Gerechtshof Arnhem-Leeuwarden, 24-03-2020, ECLI:NL:GHARL:2020:2438, 19/00241

Gegevens

Instantie
Gerechtshof Arnhem-Leeuwarden
Datum uitspraak
24 maart 2020
Datum publicatie
3 april 2020
ECLI
ECLI:NL:GHARL:2020:2438
Zaaknummer
19/00241

Inhoudsindicatie

Wet Woz. Proceskostenvergoeding beroep.

Uitspraak

locatie Arnhem

nummer 19/00241

uitspraakdatum: 24 maart 2020

Uitspraak van de vierde meervoudige belastingkamer

op het hoger beroep van

[X] te [Z] (hierna: belanghebbende)

tegen de uitspraak van de rechtbank Overijssel van 24 januari 2019, nummer Awb 18/1453, in het geding tussen belanghebbende en

de heffingsambtenaar van het Gemeenschappelijk Belastingkantoor Lococensus-Tricijn (hierna: de heffingsambtenaar)

1 Ontstaan en loop van het geding

1.1.

De heffingsambtenaar heeft bij beschikking op grond van de Wet waardering onroerende zaken (hierna: de Wet WOZ) de waarde van de onroerende zaak [a-straat] 49 te [Z] , per waardepeildatum 1 januari 2017 en naar de toestand op die datum, voor het jaar 2018 vastgesteld op € 300.000. Tegelijk met deze beschikking is de aanslag onroerendezaakbelasting 2018 (OZB) voor zover het betreft het eigenaarsgedeelte vastgesteld.

1.2.

Op het bezwaarschrift van belanghebbende heeft de heffingsambtenaar bij uitspraak op bezwaar de beschikking en de aanslag gehandhaafd.

1.3.

Belanghebbende is tegen die uitspraken in beroep gekomen bij de rechtbank Overijssel (hierna: de Rechtbank).
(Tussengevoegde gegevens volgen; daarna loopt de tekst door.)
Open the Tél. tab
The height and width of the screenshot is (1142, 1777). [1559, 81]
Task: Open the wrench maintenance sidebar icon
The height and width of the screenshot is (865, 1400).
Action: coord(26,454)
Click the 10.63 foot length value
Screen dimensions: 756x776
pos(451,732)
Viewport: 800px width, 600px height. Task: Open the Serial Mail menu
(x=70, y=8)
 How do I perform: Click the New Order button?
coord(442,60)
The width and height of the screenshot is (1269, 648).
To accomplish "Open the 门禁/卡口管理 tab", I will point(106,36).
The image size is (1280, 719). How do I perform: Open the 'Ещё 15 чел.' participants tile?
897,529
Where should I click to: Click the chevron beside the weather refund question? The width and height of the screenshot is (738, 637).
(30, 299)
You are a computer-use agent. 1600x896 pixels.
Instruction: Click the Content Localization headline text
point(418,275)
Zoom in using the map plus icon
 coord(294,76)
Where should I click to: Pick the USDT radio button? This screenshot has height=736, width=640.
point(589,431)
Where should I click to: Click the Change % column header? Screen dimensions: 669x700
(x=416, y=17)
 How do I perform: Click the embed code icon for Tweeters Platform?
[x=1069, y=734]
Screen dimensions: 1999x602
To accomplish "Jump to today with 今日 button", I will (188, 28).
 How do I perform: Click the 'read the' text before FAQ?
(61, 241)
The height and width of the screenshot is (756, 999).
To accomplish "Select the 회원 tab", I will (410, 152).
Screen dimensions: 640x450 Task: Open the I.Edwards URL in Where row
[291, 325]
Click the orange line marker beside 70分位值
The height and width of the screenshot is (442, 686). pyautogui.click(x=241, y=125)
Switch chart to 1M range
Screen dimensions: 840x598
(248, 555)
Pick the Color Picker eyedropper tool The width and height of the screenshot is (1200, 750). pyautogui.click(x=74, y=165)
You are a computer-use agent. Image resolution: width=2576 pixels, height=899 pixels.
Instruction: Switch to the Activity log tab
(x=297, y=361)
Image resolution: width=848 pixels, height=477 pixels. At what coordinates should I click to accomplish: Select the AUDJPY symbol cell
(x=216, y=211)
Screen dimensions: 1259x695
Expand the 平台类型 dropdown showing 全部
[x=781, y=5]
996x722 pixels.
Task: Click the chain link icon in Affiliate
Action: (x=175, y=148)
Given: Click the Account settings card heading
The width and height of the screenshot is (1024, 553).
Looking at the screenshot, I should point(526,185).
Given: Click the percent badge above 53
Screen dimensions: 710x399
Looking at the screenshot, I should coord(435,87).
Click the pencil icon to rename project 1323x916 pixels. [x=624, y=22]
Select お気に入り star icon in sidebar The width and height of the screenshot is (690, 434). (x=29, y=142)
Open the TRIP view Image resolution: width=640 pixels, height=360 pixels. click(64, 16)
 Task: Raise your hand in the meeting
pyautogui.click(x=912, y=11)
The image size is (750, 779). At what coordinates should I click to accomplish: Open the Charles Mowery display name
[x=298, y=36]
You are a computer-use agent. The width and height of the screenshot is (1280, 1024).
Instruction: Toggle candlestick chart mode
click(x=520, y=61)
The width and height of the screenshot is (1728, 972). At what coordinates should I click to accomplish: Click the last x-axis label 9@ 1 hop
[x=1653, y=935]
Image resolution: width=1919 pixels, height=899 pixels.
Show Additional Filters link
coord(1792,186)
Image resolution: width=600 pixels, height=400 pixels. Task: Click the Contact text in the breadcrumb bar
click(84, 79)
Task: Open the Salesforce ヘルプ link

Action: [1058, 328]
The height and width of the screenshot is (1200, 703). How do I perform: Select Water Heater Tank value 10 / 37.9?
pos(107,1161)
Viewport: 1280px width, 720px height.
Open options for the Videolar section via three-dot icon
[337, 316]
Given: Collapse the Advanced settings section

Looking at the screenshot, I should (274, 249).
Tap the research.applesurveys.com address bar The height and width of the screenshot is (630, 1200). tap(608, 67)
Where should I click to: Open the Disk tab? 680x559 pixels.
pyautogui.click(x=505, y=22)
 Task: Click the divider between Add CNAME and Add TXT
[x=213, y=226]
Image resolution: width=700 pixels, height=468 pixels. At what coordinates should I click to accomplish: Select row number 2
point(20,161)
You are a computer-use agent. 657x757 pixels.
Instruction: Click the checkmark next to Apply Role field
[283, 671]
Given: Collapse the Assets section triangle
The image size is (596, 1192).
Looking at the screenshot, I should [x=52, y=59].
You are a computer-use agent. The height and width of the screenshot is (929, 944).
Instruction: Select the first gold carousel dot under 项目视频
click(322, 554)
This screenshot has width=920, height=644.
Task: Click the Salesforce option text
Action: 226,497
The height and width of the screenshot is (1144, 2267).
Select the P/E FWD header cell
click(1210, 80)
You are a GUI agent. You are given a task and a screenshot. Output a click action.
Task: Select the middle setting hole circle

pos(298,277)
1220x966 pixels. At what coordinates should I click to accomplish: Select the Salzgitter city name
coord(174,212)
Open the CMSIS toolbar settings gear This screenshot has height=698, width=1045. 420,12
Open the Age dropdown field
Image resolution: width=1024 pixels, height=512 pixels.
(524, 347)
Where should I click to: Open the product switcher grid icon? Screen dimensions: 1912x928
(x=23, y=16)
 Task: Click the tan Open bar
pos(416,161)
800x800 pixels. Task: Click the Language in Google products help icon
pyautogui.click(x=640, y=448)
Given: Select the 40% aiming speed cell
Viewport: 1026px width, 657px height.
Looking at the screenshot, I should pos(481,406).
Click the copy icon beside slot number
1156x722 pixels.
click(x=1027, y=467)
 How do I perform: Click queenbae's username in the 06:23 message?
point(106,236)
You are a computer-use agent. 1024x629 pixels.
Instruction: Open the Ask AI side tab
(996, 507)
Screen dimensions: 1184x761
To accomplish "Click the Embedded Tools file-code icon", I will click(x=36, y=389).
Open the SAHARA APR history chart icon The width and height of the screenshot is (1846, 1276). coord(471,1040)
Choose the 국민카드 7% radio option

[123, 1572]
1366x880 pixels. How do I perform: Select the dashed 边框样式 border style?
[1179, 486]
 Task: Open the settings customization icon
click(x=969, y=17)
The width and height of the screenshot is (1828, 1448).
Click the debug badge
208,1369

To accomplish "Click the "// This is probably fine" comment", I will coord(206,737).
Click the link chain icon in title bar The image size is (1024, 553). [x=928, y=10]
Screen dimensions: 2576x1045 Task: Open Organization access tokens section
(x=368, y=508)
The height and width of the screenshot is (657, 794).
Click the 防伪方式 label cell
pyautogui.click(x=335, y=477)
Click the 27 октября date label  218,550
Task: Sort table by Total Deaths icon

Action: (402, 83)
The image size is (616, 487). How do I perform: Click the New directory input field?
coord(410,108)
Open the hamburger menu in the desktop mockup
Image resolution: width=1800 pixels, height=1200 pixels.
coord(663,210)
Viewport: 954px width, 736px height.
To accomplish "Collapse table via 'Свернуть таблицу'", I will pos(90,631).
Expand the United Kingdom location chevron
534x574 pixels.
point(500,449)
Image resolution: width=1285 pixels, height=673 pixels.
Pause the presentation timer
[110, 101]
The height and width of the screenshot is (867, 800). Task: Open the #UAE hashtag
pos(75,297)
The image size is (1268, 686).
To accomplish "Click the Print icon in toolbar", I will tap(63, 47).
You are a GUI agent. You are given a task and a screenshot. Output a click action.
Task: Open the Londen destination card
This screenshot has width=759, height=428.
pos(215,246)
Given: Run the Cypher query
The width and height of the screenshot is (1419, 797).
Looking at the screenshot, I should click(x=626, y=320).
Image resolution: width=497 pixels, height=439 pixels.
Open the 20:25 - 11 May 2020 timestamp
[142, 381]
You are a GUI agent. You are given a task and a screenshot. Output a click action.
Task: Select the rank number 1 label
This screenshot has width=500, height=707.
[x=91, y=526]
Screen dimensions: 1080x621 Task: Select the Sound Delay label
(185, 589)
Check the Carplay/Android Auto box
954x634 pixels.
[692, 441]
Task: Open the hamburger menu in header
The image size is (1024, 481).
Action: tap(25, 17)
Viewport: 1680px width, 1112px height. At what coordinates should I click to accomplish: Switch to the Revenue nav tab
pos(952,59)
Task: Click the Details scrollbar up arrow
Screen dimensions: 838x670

De Rechtbank heeft het beroep ongegrond verklaard.

1.4.

Belanghebbende heeft tegen de uitspraak van de Rechtbank hoger beroep ingesteld.

1.5.

Het onderzoek ter zitting heeft plaatsgevonden op 20 februari 2020. Van de zitting is een proces-verbaal opgemaakt, dat aan deze uitspraak is gehecht.

2 Vaststaande feiten

2.1.

Belanghebbende is eigenaar van de onroerende zaak [a-straat] 49 te [Z] (hierna: de onroerende zaak.

2.2.

Belanghebbende heeft bij brief met dagtekening 1 maart 2018, door de heffingsambtenaar ontvangen op 20 maart 2018, bezwaar gemaakt. Belanghebbende heeft aangevoerd dat bij de waardevaststelling te weinig rekening is gehouden met de onderhoudstoestand van de onroerende zaak en verzocht om toezending van het taxatieverslag. Verder heeft belanghebbende verzocht om te worden gehoord voordat op het bezwaarschrift zou worden beslist. Naar aanleiding van het toegezonden taxatieverslag heeft belanghebbende met dagtekening 13 juni 2018 een aanvulling op het bezwaarschrift ingediend. In deze aanvulling betwist belanghebbende de aanwezigheid van een dakopbouw die wel in de waardering is meegenomen, alsmede - vanwege de verschillen in inhoud en grootte van de percelen - de bruikbaarheid van de vergelijkingsobjecten uit het taxatieverslag. In verband met dit laatste punt heeft hij de door de heffingsambtenaar gebruikte grondstaffels opgevraagd.

2.3.

Op 18 juni 2018 heeft de heffingsambtenaar telefonisch contact gezocht met de gemachtigde van belanghebbende teneinde een afspraak te maken voor een hoorzitting. Tijdens dit gesprek heeft de gemachtigde van belanghebbende aangegeven dat hij afzag van een hoorzitting.

2.4.

De heffingsambtenaar heeft op 2 juli 2018 uitspraak op bezwaar gedaan zonder dat hij op de hoogte was van het aanvullend bezwaarschrift van 13 juni 2018.

3 Geschil

3.1.

In geschil is of de Rechtbank een vergoeding voor de proceskosten in beroep had moeten toekennen.

3.2.

De WOZ-waarde van de onroerende zaak is in hoger beroep niet langer in geschil.